***** Provided material

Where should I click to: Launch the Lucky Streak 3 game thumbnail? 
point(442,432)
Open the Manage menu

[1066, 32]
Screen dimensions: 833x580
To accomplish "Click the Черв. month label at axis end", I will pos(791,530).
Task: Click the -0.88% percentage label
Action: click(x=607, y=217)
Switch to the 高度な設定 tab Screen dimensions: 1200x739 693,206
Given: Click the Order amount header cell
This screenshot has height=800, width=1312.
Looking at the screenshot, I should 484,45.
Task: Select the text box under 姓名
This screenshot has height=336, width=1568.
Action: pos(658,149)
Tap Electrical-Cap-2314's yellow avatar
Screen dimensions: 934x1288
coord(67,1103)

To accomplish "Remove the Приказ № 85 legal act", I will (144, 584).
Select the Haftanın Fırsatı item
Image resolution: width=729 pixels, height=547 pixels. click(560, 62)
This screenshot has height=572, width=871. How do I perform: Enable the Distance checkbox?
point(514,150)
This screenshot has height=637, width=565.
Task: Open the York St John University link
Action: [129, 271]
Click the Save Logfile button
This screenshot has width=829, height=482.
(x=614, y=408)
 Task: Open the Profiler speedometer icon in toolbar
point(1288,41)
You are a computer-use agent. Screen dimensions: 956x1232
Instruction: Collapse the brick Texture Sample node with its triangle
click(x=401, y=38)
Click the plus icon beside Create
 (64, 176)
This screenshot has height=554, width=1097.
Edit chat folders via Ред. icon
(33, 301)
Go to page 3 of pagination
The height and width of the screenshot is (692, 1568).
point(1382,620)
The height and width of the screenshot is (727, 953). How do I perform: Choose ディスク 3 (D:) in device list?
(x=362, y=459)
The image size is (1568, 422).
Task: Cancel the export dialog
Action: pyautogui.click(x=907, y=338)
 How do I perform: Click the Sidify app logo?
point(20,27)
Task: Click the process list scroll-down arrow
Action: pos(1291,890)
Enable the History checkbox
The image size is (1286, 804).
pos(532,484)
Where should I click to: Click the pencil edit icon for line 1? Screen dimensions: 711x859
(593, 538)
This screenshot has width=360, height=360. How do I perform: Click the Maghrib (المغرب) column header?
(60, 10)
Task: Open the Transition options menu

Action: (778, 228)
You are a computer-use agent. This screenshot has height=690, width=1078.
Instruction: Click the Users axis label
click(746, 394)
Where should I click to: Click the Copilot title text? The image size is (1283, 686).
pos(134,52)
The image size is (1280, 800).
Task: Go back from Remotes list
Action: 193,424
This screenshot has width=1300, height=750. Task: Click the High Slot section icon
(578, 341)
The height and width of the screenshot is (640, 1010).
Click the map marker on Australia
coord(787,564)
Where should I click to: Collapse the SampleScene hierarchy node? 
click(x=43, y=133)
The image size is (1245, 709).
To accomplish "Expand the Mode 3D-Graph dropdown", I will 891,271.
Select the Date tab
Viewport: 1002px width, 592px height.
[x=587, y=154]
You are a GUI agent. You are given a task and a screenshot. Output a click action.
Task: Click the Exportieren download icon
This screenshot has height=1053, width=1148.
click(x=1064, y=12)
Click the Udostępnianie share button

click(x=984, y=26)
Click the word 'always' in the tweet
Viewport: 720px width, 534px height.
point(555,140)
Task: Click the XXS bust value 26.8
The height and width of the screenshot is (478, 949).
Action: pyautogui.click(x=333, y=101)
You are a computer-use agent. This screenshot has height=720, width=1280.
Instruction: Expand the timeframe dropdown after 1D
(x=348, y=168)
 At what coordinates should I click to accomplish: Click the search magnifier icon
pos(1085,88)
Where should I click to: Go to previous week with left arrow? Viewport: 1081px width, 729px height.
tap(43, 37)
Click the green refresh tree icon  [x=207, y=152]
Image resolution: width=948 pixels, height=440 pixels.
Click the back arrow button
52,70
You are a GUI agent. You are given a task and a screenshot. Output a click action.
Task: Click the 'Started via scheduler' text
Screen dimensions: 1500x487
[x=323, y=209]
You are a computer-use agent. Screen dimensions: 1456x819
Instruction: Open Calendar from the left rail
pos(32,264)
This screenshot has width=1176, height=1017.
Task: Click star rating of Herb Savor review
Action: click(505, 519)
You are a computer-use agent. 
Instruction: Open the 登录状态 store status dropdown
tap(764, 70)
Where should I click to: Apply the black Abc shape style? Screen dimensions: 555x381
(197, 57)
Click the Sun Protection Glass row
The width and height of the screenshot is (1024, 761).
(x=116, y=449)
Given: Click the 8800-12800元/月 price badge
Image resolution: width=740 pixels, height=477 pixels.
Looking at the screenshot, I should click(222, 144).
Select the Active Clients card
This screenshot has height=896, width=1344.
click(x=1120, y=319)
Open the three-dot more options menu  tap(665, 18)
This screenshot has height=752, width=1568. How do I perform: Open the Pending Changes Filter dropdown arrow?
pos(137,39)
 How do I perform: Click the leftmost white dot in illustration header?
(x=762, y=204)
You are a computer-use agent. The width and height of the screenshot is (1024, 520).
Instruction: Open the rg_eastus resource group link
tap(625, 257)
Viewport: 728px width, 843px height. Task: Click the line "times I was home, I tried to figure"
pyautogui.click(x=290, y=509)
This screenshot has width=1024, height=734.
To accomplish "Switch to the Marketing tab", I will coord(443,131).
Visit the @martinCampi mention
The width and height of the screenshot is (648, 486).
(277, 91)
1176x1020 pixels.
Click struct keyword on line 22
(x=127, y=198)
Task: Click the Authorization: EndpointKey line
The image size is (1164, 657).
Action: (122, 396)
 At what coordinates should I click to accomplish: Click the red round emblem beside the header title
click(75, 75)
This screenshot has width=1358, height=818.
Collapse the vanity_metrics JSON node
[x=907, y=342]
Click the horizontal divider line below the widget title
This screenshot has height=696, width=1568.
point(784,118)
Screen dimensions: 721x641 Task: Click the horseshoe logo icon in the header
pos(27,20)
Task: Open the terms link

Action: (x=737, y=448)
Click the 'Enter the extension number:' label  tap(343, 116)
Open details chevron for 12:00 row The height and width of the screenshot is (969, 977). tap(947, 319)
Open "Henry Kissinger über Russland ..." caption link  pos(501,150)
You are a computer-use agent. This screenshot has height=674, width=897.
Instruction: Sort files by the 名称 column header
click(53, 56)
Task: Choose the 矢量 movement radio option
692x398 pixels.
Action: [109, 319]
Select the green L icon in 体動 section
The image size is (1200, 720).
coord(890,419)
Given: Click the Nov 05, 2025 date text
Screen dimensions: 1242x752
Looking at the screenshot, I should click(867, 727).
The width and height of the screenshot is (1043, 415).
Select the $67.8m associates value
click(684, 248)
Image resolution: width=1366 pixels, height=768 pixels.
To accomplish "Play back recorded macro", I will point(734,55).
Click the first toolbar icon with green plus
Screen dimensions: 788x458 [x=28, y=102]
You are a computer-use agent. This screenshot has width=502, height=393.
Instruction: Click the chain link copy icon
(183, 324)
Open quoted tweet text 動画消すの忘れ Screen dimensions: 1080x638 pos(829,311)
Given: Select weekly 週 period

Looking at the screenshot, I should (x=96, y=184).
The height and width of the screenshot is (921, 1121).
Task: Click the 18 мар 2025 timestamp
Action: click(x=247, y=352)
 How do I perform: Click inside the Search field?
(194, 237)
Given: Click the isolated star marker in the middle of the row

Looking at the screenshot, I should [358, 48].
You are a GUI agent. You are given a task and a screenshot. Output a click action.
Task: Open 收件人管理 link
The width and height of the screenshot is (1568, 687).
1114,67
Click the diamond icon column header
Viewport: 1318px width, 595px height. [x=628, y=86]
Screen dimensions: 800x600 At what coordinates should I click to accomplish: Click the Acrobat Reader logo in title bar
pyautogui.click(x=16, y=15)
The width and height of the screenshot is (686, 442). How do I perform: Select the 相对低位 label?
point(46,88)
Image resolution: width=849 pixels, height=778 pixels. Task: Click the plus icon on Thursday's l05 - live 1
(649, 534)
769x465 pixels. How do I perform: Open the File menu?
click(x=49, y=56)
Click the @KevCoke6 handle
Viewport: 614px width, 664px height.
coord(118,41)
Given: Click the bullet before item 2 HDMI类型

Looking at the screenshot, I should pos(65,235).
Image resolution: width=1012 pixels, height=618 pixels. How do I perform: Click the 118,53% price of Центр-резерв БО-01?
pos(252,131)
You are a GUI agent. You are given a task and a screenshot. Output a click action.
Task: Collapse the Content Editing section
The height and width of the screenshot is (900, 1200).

**********

Work request
What lines in the records contain the word "Switch"? Return each one.

Exercise result
Switch to the 高度な設定 tab Screen dimensions: 1200x739 693,206
To accomplish "Switch to the Marketing tab", I will coord(443,131).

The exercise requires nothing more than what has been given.